At first the boots must have cut, said Mooshum. But by the time he saw the boy again, he had bound his feet in strips of leather and had gradually gotten used to their weight. People came to believe that his mother was right about the boots, for her son did not begin to cough. After some time, because he left tracks printed with a cross, the people began to call him Holy Track.

The Clothesline

MOOSHUM LOOKED UP,
brightened his eyes, and nodded. Mama had finished pinning up everything in the basket. Dad's blue teacher's shirts, all of our denim pants, white bedsheets, and the brown dress I hated flapped there, lightly soaking in the sun. Through the box elder leaves, we could see clouds massing to the west, building radiant pink towers against a blue-gray backdrop of distant rain. Mama watched us. She had a talent for looking at a person with no expression—you filled in whatever you felt guiltiest about. Mooshum stopped talking. She set down the empty basket under the wire lines and stepped across the dry grass. Dust puffed up behind her firm steps.

“They don't need to hear it,” she said.

“Hear what?” asked Mooshum.

“You know.”

“Ah, that, tawpway, my girl!”

Mama would usually have made sure that Mooshum left off, or given us each some task to ensure that her directions were followed, but she seemed distracted that day and simply walked up the back steps. The moment she passed into the house, we leaned close to Mooshum.

The Basket Makers

BIG STANDS OF
willow grew around their cabin, so Asiginak taught Holy Track the art of making baskets. That spring, they cut willow and bundled it away in a cool place, then split the ash to make the framework of the baskets—some with carved handles, tikinaganan for babies, wide and flat baskets, even heart-shaped baskets for the farm women. Every day, they wove pliable willow into ash frameworks until their fingers were tough as sticks. When they had thirty or forty, as many as they could carry, they went out selling.

People readily bought baskets from Holy Track. The boy's big childish teeth were white and crooked; his smile was shy and his eyelashes were so long they shadowed his cheeks. Asiginak had tried to give him a whiteman's haircut and it got clipped so short in places that the hair stood out like brushy quills.

One day in early summer, when the little strawberries ripen along the edges of the field and the ducklings whisk across the sloughs, the two set off walking to the towns and farms off the reservation. They sold a basket or two everyplace they went. Only ten baskets were left when they met Mooshum and Cuthbert Peace coming down the road.

“Us two rowdies,” said Mooshum, winking at us, “were unhappily sober. We fell in with Asiginak and Holy Track hoping that we could persuade the old man to spare enough of his basket money to get his old friends drunk.”

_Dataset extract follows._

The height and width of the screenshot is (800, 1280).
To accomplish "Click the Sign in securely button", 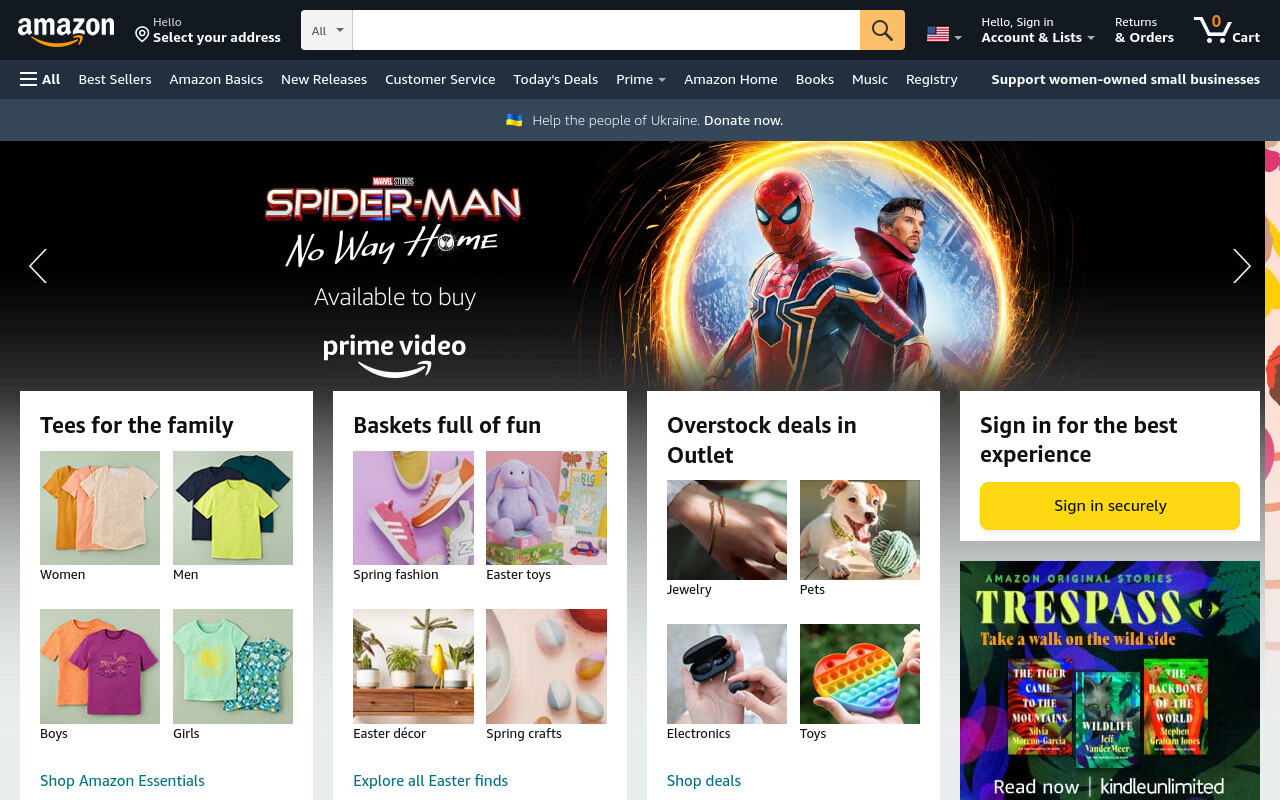I will coord(1110,506).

“Gewehn!” Mooshum swiped his hand in the air, remembering. “Go home!” the old man told us.

“Ah, no, brother, I replied, let us carry these things for you!”

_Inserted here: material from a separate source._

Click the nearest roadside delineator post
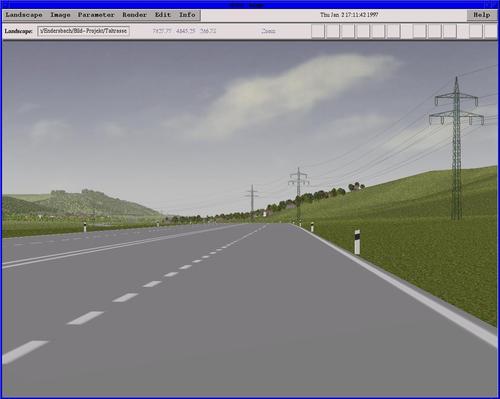500x399 pixels. (x=357, y=242)
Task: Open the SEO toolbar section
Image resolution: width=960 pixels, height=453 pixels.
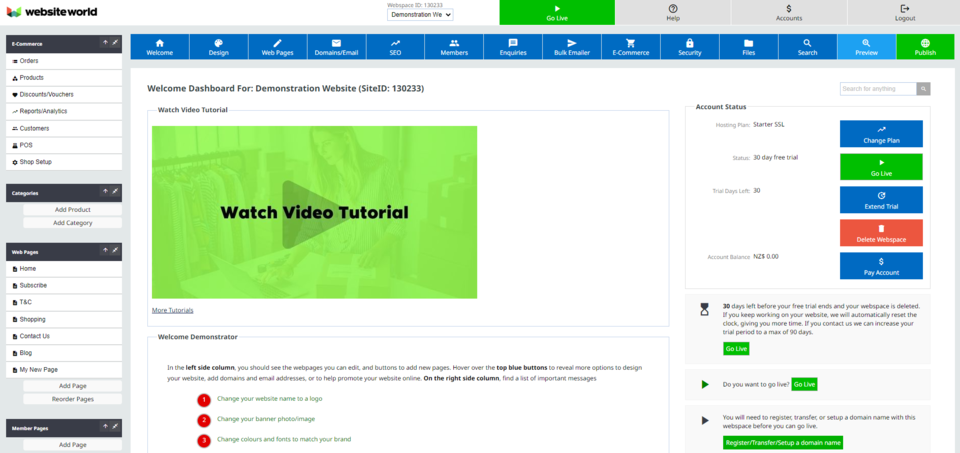Action: point(395,47)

Mooshum put his hands out as if to help carry the baskets, but told us how Holy Track held tight to his baskets and tramped steadily beside his uncle.

Mooshum's friend Cuthbert was dark as a bear, round, and his nose was like his nickname, Opin, a potato. Something had gone wrong with it after a fight and it had kept growing out of control on one side. It took up most of his face now and was an odd, lumpy shape. He spat tobacco and tugged at Holy Track's arm.

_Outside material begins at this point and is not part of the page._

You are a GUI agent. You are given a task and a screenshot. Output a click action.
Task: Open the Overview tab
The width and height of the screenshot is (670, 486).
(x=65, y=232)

“Leave him alone,” said Asiginak. “Your nose will sprout.”

Cuthbert took offense, dropped his hands away, and kicked his feet like a dog scratching dirt on its shit. Holy Track was still studying catechism with Father Severine, but he couldn't help laugh at Cuthbert. The rascal pranced down the road, then stopped, jiggled his dodooshag and preened like a pretty girl. Mooshum showed us, doing a little dance in his chair. Then he sat back, laughing, and mimicked Cuthbert: “You'd be surprised what this nose gets me, and this belly, but it's down here the women love the best!”